British Prime Minister David Cameron is defending his decision to reject a plan meant to solve Europe's financial crisis, saying it would not have safeguarded British interests.
Britain's Prime Minister David Cameron speaks in the House of Commons on Monday as he defends his decision to veto a European plan meant to combat the financial crisis swamping the region. (Associated Press)

British Prime Minister David Cameron sought Monday to defend to members of Parliament his decision to reject a plan meant to solve Europe's financial crisis, saying it would not have safeguarded British interests.

At a summit last week in Brussels, the U.K. was the only country among the European Union's 27 members to reject a plan that would have placed limits on deficits that EU countries can run.
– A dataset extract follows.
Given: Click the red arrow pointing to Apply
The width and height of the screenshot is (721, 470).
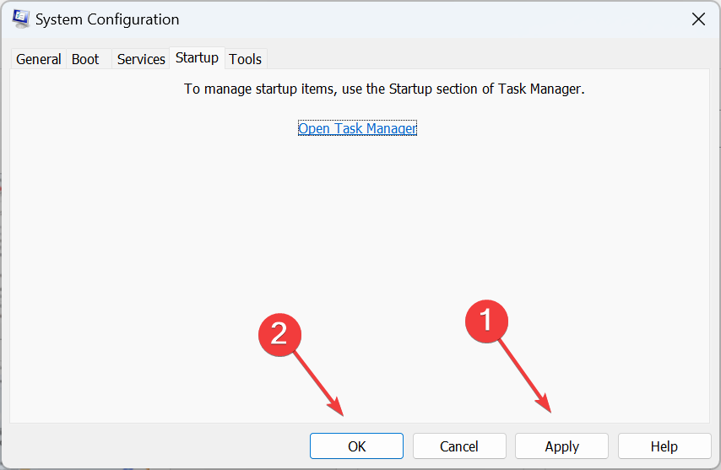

The plan would have also forced the members to submit their budgets to Brussels for approval.

Cameron said he vetoed the deal because it did not have "safeguards" on financial regulation.
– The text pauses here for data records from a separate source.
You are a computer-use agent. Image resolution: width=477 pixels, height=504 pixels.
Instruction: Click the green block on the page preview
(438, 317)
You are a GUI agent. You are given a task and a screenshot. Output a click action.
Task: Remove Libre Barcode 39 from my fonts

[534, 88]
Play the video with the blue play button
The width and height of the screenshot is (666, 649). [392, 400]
Cameron said that creating a new treaty within the current European treaty would have changed the nature of the arrangement, stressing that he felt the proposed plan would have left the country without any safeguards.

"The right answer was no treaty," Cameron said during a raucous session in the House of Commons.

"We were not trying to create an unfair advantage" for the U.K., Cameron said. "We were not asking for a U.K. opt-out"

"I believe in the EU with the flexibility of a network, not the inflexibility of a bloc," he said.

"I am absolutely clear that it is possible to be a both a full, committed and influential member of the EU but to stay out of arrangements where they do not protect our interests," Cameron said.

Opposition Leader Ed Miliband, the head of the Labour Party, accused Cameron of giving up the U.K.'s seat at the European table.

"Far from protecting our interests, he has left us without a voice," Miliband said. 

"It's not a veto, when the thing you wanted to stop goes ahead without you.... that's called letting Britain down," he said.

Miliband also referred several times to the reaction of Deputy Prime Minister Nick Clegg, the leader of the pro-European Liberal Democrats, the junior partner in the government coaltion with Cameron's Conservatives. On Sunday, Clegg panned Cameron's move to block the treaty. 

Clegg was not in the House of Commons for the statements, showing the rift that has opened between the Liberal Democrats and the Conservatives.